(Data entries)
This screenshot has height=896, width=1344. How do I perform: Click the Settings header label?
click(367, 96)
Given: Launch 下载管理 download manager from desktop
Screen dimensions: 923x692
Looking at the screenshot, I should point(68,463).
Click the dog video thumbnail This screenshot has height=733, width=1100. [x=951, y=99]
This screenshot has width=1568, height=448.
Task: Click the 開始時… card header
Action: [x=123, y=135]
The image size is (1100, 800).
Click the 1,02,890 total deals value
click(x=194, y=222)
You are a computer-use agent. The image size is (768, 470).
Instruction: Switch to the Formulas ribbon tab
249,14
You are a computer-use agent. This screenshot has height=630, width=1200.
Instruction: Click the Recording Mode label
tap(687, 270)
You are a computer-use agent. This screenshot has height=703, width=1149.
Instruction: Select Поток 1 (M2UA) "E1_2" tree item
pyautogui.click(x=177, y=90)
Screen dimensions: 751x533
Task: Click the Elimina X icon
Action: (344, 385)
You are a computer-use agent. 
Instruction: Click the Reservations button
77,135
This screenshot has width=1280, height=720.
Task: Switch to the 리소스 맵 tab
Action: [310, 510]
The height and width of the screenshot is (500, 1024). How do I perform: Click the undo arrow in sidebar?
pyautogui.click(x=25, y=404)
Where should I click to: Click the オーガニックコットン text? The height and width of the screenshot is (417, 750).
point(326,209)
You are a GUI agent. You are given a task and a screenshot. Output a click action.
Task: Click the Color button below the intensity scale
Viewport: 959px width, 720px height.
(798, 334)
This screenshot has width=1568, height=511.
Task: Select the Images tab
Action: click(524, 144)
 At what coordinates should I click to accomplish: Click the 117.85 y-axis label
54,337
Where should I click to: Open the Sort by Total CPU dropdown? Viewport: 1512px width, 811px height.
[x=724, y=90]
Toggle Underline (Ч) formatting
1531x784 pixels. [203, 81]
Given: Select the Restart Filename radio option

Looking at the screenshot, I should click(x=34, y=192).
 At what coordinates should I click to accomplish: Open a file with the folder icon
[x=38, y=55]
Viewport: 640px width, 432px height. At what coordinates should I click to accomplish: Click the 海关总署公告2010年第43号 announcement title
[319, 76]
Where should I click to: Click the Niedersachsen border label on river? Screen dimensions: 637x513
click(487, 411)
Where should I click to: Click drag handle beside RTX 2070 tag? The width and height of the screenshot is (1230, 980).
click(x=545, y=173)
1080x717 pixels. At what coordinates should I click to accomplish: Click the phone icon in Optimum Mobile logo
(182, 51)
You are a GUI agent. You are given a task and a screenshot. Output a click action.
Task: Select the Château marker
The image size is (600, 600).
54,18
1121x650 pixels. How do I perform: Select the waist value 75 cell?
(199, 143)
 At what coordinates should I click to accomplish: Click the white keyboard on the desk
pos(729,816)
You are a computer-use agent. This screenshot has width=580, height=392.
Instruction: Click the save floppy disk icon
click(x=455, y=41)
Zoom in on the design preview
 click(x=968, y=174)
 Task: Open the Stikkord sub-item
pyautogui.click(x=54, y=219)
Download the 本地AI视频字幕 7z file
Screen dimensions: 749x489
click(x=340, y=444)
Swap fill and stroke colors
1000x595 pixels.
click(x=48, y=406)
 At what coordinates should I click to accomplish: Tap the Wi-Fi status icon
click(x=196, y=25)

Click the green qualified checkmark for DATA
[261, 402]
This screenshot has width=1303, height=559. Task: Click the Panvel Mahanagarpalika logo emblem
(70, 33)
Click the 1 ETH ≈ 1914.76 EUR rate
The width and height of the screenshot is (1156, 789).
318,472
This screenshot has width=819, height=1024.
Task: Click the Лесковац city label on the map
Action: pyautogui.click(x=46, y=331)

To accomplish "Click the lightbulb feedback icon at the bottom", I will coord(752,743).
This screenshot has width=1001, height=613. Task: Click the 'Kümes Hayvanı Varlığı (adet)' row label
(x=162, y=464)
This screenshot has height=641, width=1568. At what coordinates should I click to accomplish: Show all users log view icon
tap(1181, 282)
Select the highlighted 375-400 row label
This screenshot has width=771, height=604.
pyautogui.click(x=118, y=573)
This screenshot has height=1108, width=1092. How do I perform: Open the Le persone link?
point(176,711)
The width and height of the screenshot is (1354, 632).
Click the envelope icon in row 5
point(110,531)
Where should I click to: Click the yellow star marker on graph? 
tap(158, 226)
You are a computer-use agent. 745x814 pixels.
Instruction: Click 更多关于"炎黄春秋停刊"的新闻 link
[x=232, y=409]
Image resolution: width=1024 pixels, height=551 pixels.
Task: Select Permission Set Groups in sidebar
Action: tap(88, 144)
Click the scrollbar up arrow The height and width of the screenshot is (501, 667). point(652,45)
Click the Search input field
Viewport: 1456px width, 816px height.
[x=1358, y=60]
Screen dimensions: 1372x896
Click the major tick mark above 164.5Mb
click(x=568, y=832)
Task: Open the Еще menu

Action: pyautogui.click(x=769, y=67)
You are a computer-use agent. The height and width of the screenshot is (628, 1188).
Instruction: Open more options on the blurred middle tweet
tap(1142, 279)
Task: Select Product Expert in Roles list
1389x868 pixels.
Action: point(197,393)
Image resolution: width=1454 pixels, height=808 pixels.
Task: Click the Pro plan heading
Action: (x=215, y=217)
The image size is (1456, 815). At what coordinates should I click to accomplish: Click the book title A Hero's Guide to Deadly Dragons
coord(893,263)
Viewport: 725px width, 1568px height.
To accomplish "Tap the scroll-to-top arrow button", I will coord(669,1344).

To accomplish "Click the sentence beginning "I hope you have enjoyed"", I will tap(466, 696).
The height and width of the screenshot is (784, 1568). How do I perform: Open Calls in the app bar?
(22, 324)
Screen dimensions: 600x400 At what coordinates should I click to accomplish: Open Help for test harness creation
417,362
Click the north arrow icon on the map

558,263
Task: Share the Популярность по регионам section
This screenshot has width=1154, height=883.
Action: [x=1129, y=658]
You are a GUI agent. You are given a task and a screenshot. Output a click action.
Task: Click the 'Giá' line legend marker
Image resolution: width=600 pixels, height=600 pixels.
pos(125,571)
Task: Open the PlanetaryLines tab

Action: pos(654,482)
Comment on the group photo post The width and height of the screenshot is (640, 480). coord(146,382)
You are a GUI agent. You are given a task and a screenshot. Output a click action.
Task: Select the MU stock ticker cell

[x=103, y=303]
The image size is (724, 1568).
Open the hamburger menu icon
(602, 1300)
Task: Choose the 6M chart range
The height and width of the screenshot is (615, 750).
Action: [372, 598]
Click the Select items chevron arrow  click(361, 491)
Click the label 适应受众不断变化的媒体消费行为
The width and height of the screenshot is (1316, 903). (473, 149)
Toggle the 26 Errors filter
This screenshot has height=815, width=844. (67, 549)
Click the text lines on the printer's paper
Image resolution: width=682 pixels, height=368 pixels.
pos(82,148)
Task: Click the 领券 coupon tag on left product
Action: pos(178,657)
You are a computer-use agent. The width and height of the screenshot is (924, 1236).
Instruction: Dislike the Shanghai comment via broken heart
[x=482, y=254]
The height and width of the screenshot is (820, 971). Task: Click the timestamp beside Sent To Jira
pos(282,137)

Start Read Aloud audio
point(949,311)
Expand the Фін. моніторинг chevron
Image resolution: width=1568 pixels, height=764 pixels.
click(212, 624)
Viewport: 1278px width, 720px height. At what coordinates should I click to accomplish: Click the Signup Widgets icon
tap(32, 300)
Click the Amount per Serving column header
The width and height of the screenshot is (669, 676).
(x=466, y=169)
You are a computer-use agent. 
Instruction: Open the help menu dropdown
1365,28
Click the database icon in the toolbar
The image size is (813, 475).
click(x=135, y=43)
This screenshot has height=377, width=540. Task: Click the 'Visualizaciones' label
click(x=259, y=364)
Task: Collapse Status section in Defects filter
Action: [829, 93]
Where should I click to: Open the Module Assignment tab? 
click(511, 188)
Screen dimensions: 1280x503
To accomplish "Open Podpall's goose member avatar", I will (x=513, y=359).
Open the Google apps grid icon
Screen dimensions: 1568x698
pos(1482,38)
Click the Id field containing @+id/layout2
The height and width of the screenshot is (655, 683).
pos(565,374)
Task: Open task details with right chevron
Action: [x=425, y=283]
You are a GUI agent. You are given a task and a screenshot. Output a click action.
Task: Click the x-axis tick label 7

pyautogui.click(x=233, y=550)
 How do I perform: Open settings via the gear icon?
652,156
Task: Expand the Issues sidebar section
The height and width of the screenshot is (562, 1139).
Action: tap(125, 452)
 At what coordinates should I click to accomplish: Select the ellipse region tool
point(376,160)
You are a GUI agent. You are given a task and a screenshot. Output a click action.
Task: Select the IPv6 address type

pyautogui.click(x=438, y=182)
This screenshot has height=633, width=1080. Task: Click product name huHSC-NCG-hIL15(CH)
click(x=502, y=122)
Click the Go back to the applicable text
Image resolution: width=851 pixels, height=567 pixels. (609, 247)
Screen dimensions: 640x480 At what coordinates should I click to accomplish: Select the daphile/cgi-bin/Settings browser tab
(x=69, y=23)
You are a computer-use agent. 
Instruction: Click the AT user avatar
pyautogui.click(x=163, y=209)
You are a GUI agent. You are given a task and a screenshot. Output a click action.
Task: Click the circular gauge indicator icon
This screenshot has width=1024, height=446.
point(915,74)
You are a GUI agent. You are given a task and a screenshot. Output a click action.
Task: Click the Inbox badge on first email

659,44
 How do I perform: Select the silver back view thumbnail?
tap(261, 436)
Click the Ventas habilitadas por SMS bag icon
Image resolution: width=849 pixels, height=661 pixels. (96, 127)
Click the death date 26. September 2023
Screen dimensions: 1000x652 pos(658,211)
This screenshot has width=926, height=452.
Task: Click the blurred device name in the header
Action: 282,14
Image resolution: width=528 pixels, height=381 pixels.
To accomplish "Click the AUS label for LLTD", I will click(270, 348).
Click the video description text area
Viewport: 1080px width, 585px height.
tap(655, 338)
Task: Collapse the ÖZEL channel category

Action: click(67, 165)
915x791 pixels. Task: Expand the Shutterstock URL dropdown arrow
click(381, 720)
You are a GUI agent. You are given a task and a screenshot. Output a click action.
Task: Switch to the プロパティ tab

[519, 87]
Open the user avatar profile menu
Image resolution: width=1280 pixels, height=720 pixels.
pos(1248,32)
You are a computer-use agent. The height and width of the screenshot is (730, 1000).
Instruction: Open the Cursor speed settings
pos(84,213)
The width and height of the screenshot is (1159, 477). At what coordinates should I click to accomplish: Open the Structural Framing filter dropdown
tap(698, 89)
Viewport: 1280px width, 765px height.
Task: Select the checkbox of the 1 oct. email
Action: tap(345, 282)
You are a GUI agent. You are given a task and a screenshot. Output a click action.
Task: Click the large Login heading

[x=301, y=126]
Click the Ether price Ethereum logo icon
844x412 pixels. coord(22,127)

Task: Above are the records; report how many of their lines hold the string "computer", with no other words.

Completed task: 11